===== Data
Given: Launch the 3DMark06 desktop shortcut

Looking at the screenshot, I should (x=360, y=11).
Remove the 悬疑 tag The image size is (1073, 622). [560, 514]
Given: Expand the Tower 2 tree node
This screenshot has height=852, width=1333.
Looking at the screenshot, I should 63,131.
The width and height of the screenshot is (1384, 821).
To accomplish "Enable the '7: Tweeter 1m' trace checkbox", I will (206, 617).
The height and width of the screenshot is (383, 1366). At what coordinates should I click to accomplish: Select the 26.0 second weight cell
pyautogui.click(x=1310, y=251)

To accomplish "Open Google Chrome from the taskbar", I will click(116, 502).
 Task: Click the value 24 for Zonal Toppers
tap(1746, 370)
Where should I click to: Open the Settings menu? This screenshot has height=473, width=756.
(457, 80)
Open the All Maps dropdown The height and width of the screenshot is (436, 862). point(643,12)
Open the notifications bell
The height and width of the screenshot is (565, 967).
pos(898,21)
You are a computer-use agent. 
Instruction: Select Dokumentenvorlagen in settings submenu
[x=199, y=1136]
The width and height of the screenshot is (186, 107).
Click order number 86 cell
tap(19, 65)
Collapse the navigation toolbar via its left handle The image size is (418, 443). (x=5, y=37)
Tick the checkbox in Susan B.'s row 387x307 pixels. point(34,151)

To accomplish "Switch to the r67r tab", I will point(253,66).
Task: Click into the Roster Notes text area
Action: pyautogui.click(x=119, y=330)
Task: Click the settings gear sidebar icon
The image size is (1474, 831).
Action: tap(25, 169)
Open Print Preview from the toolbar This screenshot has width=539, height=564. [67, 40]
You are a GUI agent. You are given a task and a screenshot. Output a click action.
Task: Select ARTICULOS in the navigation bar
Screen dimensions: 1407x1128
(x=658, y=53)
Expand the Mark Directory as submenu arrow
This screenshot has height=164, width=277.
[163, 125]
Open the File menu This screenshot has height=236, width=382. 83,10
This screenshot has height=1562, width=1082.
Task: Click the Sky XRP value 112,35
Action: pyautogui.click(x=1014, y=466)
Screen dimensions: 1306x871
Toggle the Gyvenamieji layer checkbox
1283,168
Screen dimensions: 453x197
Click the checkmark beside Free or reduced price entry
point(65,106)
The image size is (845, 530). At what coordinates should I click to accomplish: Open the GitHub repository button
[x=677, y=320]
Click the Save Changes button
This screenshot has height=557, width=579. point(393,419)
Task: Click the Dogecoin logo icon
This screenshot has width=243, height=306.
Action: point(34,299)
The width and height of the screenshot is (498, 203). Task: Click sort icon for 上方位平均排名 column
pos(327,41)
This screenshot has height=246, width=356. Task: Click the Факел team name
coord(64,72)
==========
Repeat all of the data above line for line, without changing anything.

■ Right answer
Given: Launch the 3DMark06 desktop shortcut

Looking at the screenshot, I should (x=360, y=11).
Remove the 悬疑 tag The image size is (1073, 622). [560, 514]
Given: Expand the Tower 2 tree node
This screenshot has height=852, width=1333.
Looking at the screenshot, I should 63,131.
The width and height of the screenshot is (1384, 821).
To accomplish "Enable the '7: Tweeter 1m' trace checkbox", I will (206, 617).
The height and width of the screenshot is (383, 1366). At what coordinates should I click to accomplish: Select the 26.0 second weight cell
pyautogui.click(x=1310, y=251)

To accomplish "Open Google Chrome from the taskbar", I will click(116, 502).
 Task: Click the value 24 for Zonal Toppers
tap(1746, 370)
Where should I click to: Open the Settings menu? This screenshot has height=473, width=756.
(457, 80)
Open the All Maps dropdown The height and width of the screenshot is (436, 862). point(643,12)
Open the notifications bell
The height and width of the screenshot is (565, 967).
pos(898,21)
You are a computer-use agent. 
Instruction: Select Dokumentenvorlagen in settings submenu
[x=199, y=1136]
The width and height of the screenshot is (186, 107).
Click order number 86 cell
tap(19, 65)
Collapse the navigation toolbar via its left handle The image size is (418, 443). (x=5, y=37)
Tick the checkbox in Susan B.'s row 387x307 pixels. point(34,151)

To accomplish "Switch to the r67r tab", I will point(253,66).
Task: Click into the Roster Notes text area
Action: pyautogui.click(x=119, y=330)
Task: Click the settings gear sidebar icon
The image size is (1474, 831).
Action: tap(25, 169)
Open Print Preview from the toolbar This screenshot has width=539, height=564. [67, 40]
You are a GUI agent. You are given a task and a screenshot. Output a click action.
Task: Select ARTICULOS in the navigation bar
Screen dimensions: 1407x1128
(x=658, y=53)
Expand the Mark Directory as submenu arrow
This screenshot has height=164, width=277.
[163, 125]
Open the File menu This screenshot has height=236, width=382. 83,10
This screenshot has height=1562, width=1082.
Task: Click the Sky XRP value 112,35
Action: pyautogui.click(x=1014, y=466)
Screen dimensions: 1306x871
Toggle the Gyvenamieji layer checkbox
1283,168
Screen dimensions: 453x197
Click the checkmark beside Free or reduced price entry
point(65,106)
The image size is (845, 530). At what coordinates should I click to accomplish: Open the GitHub repository button
[x=677, y=320]
Click the Save Changes button
This screenshot has height=557, width=579. point(393,419)
Task: Click the Dogecoin logo icon
This screenshot has width=243, height=306.
Action: point(34,299)
The width and height of the screenshot is (498, 203). Task: Click sort icon for 上方位平均排名 column
pos(327,41)
This screenshot has height=246, width=356. Task: Click the Факел team name
coord(64,72)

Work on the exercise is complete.